Arbitration: Merck's insurers send Vioxx coverage to early ADR (Web)
March 17, 2005
In a March 11 Securities and Exchange Commission filing, Whitehouse Station, N.J.-based Merck & Co. revealed that its excess insurers have demanded arbitration over coverage for litigation over Vioxx, an anti-inflammatory medicine that the pharmaceutical giant voluntarily pulled from worldwide drug markets last fall.
The insurers are balking at coverage in the wake of potentially massive litigation in the wake of the company’s Sept. 30, 2004, sales halt. The arbitration demand is over excess coverage, but Merck’s filing warns that it expects similar disputes over other policies.
In its recent 10-K SEC filing, the company says that there have been “numerous” Vioxx-related product liability suits and “putative class actions” have been filed in state and federal courts. There also are securities and Employee Retirement Income Security Act suits, shareholder derivative suits against officers and directors, and actions overseas.
Merck says it is being investigated by the SEC, the U.S. Justice Department, Congress, and a Munich, Germany, district attorney’s office. The company disclosed that as of Jan. 31, 850 suits representing more than 2400 “plaintiff groups” had been filed for injuries due to the drug, as well as 90 class actions.
The company is making the disclosure because of the matter’s potential material adverse effect on its earnings. “The Company has stated that it is reasonably possible that its insurance coverage will not be adequate to cover its defensive costs and any losses,” Merck says in the filing.
The drug company says that its “upper level excess insurers,” which provide “excess insurance potentially applicable to all of the Vioxx” suits, had filed for arbitration.

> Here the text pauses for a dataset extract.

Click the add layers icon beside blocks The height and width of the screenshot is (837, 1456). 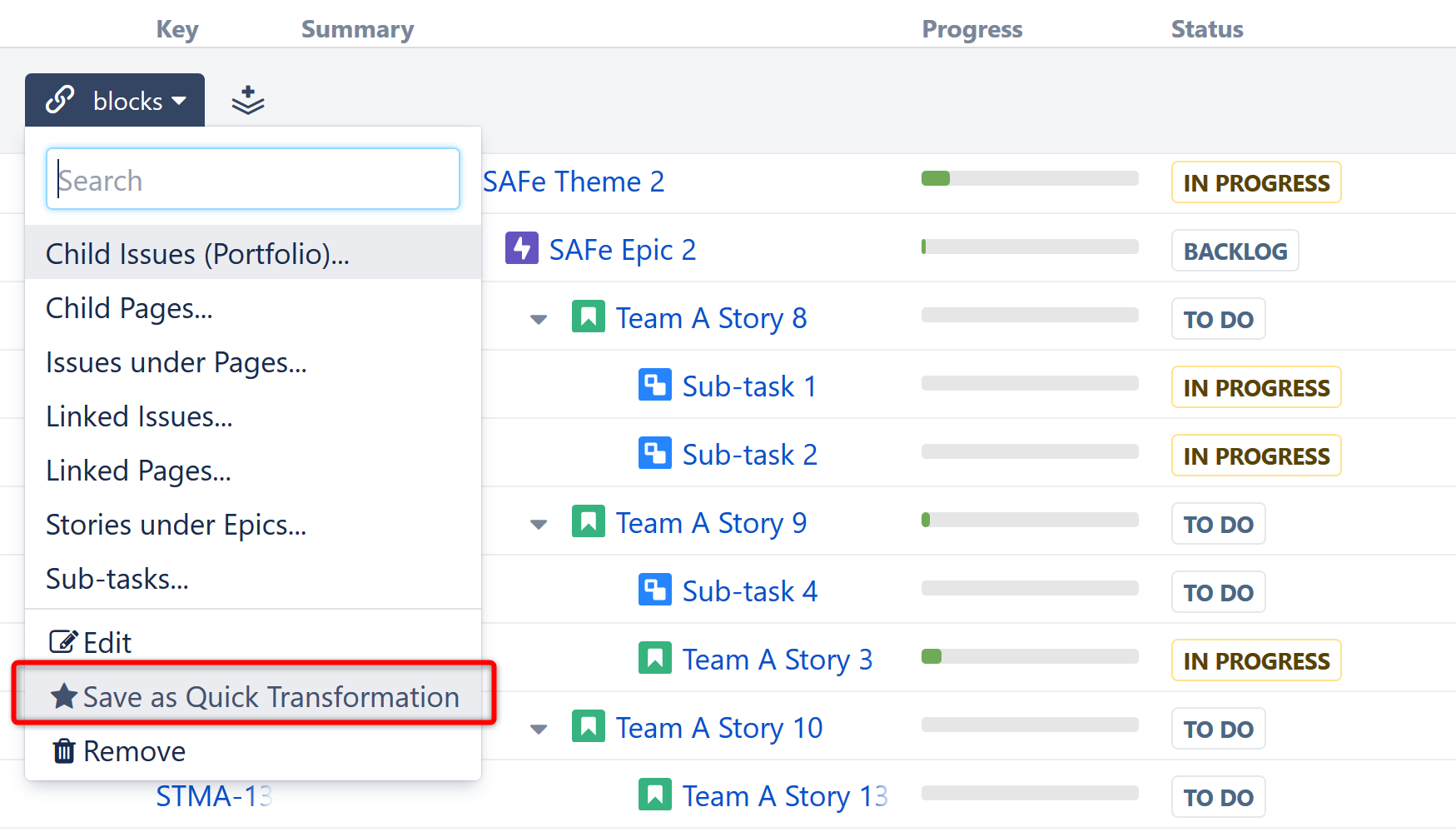(x=247, y=101)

The 10-K disclosure says that the insurers want to cancel the policies, and “to void all of their obligations under those policies. . . .”
Merck adds that the arbitration notice “also purports to reserve the right of the insurers to raise other coverage defenses, including with respect to the application of exclusions, the definition of loss, compliance with policy conditions, exhaustion of applicable underlying and upper coverage limits, and satisfactory proof of loss.”
The company expects that this arbitration is just the beginning of coverage disputes. The filing continues: “As most of those insurers also issued lower level excess policies to Merck, it is likely that such insurers will also dispute their obligation to provide coverage under other policies. Merck intends to contest vigorously the insurers’ claims and will attempt to enforce its rights under applicable insurance policies.”
Merck did not disclose the current procedural posture of the arbitration. It says that one or more of the product liability suits could go to trial in 2005’s first half. Merck noted that it has set aside $675 million for Vioxx litigation.
The filing says that its coverage amounts include product liability insurance of up to about $630 million after deductibles and co-insurance. The insurance, according to Merck, provides coverage for legal defense costs and potential damage amounts related to the product liability suits, including, in the company’s view, future product liability filings.
Merck also says “it has at least approximately $190 million of Directors’ and Officers’ insurance coverage” for the Vioxx securities and derivative suits, as well as “fiduciary and other insurance . . . with stated upper limits of $275 million” for the Erisa suits.
The arbitration demand applies to the additional, upper level excess policies that cover a variety of risks.
Vioxx was approved for use against arthritis and pain by the U.S. Food and Drug Administration in 1999. It suspended sales last fall after a study indicated that use for more than 18 months increases patients’ risks for heart attacks and strokes. In November 2004, an FDA official testified about Vioxx studies and concerns about the drugs before a Senate committee. Last month, two FDA committees, on arthritis and drug safety, held a join meeting to discuss Vioxx risks and benefits, and narrowly voted to support continued U.S. marketing of the withdrawn drug.
Merck has posted a Vioxx information page at
www.merck.com/newsroom/vioxx_withdrawal . The FDA has posted an information page at www.fda.gov/cder/drug/infopage/vioxx/default.htm.